EXERCISE BRIEF:
Please copy exactly the line containing "Image resolution: width=1372" and every line after it, through the last line of the records below, leaving out all pictures.

Collected data entries:
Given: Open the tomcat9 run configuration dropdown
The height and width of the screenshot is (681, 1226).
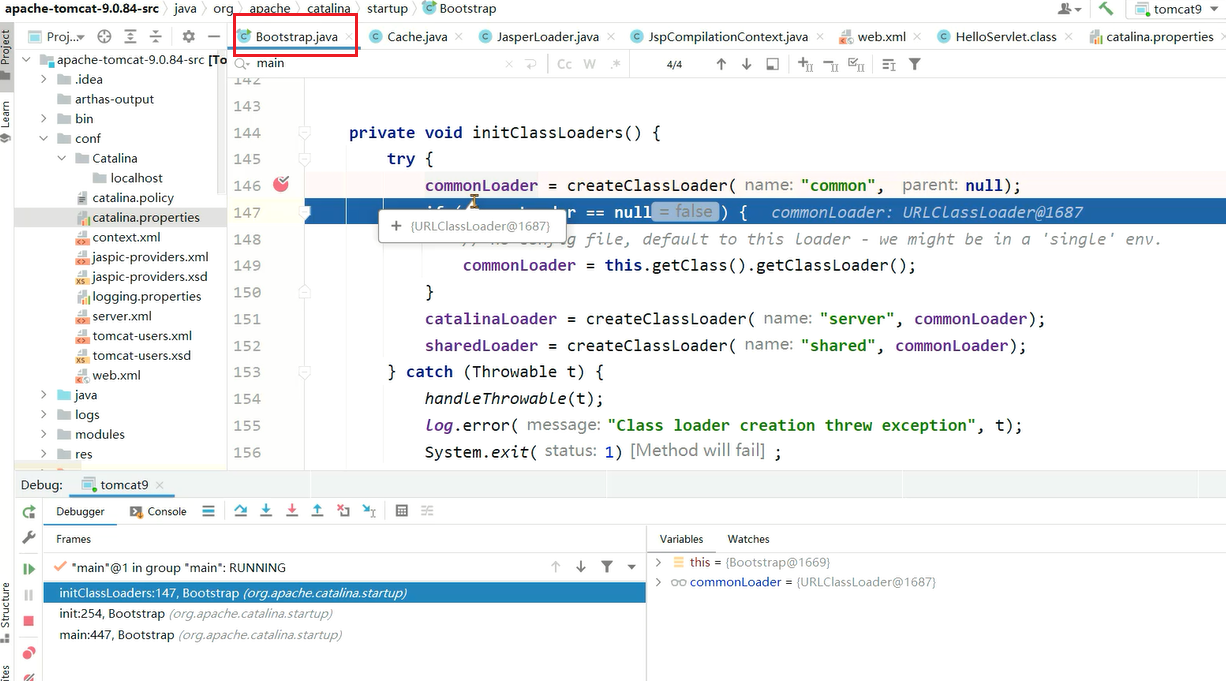Looking at the screenshot, I should tap(1176, 9).
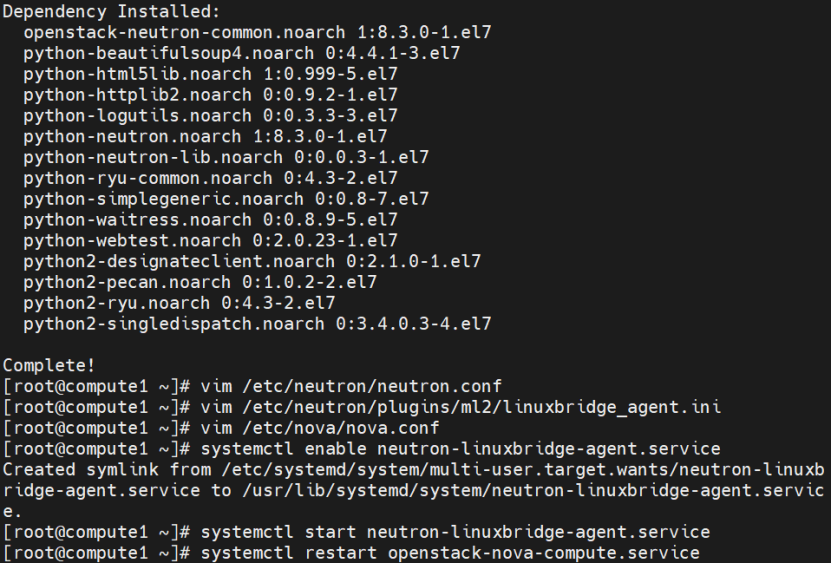The image size is (831, 563).
Task: Click python2-singledispatch.noarch package line
Action: click(258, 323)
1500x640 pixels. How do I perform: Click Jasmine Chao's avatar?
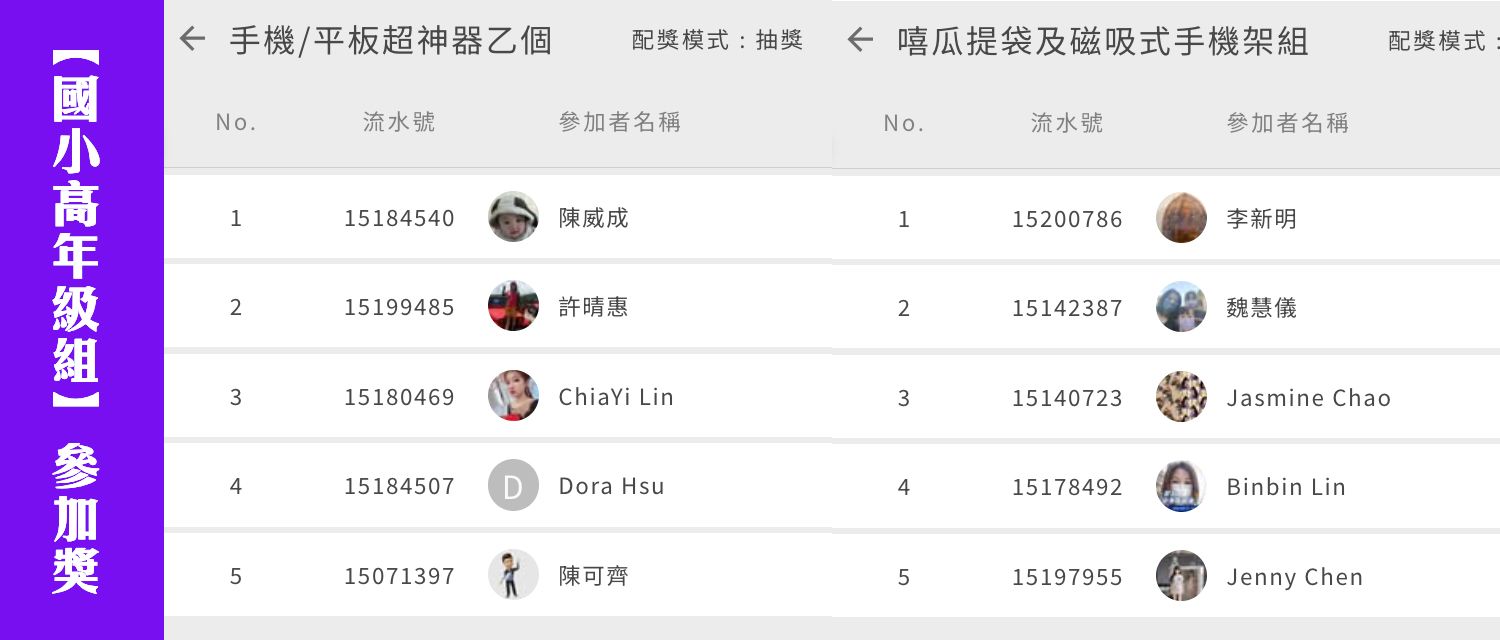1181,397
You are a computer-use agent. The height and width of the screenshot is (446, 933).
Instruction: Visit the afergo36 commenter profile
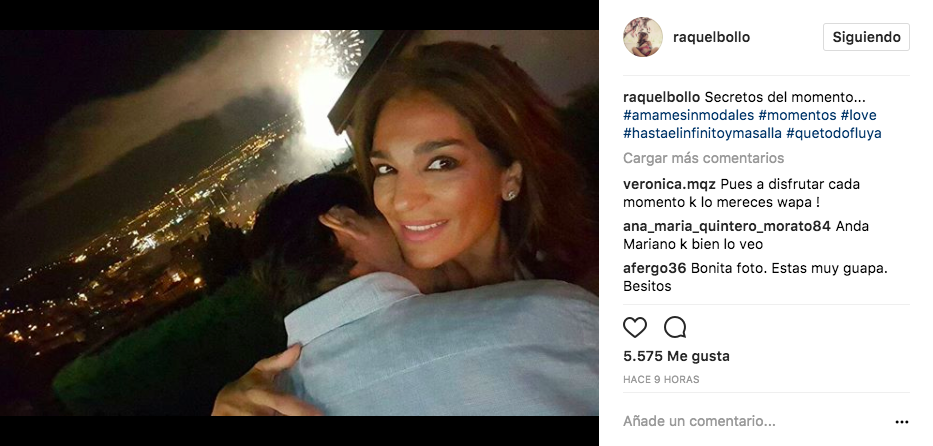tap(655, 268)
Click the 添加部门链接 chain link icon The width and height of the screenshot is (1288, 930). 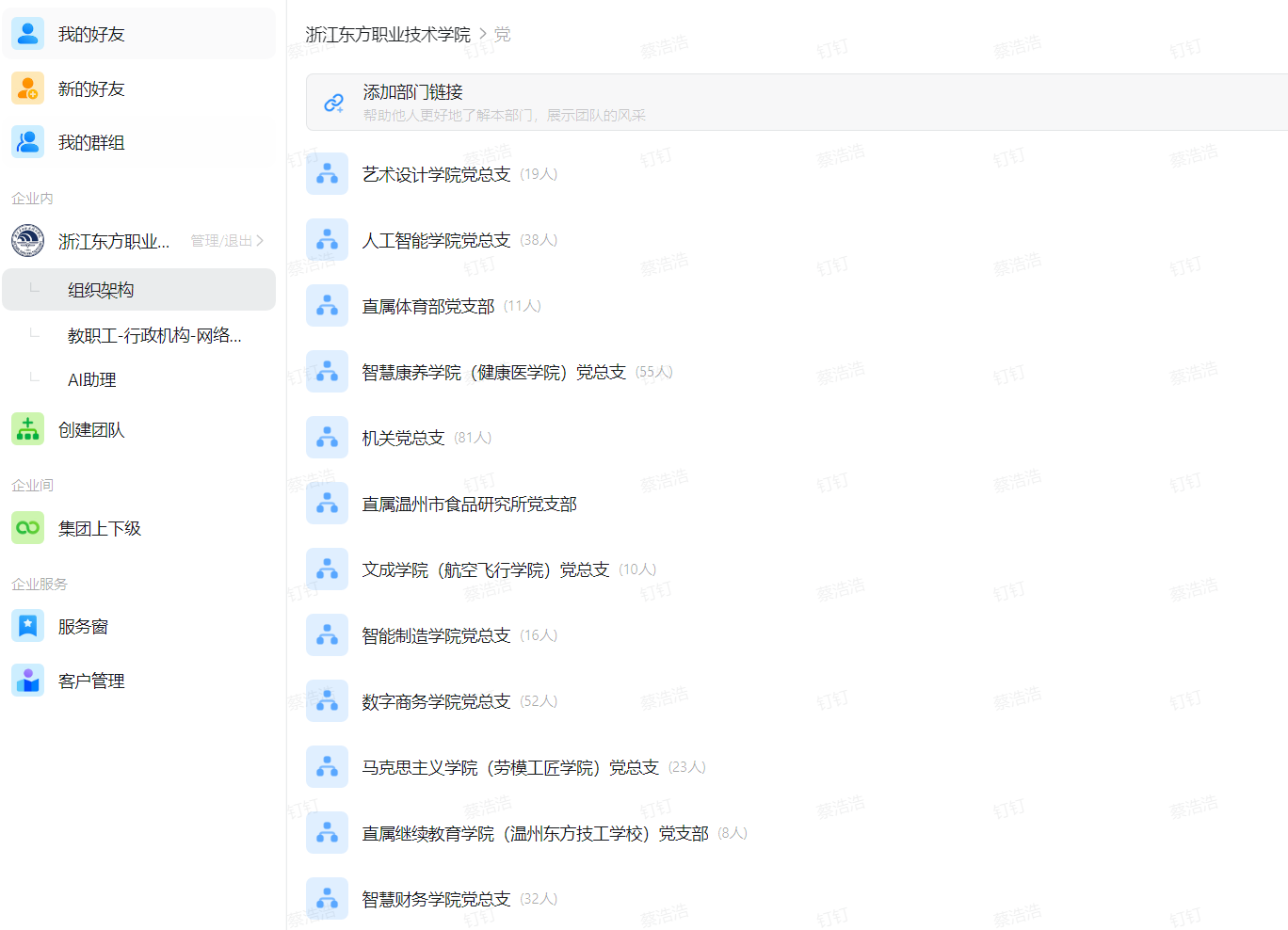(333, 103)
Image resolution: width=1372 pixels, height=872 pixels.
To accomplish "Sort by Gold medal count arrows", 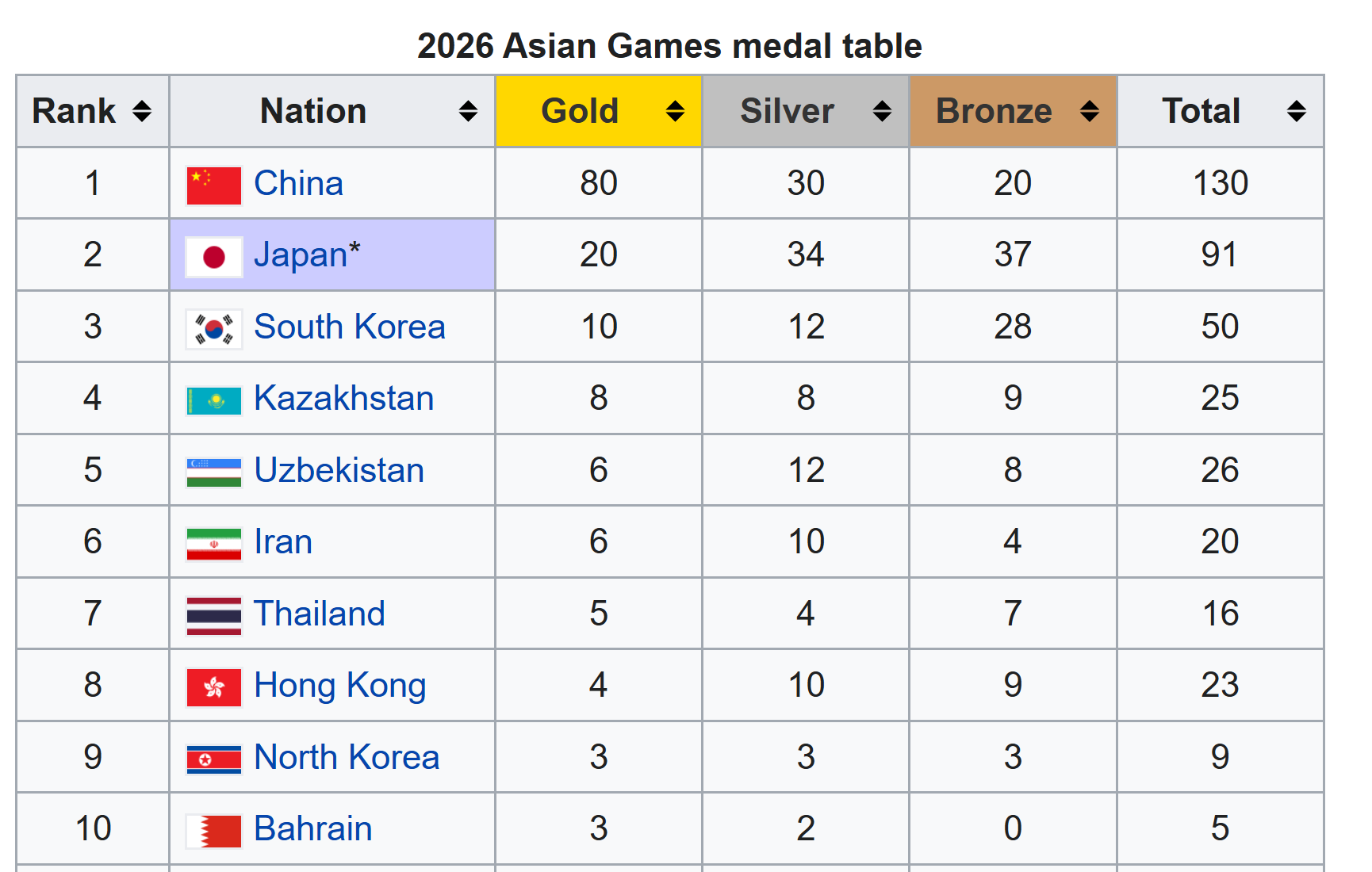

SOLVED EXERCISE:
Image resolution: width=1372 pixels, height=872 pixels.
To accomplish "Sort by Gold medal count arrows", 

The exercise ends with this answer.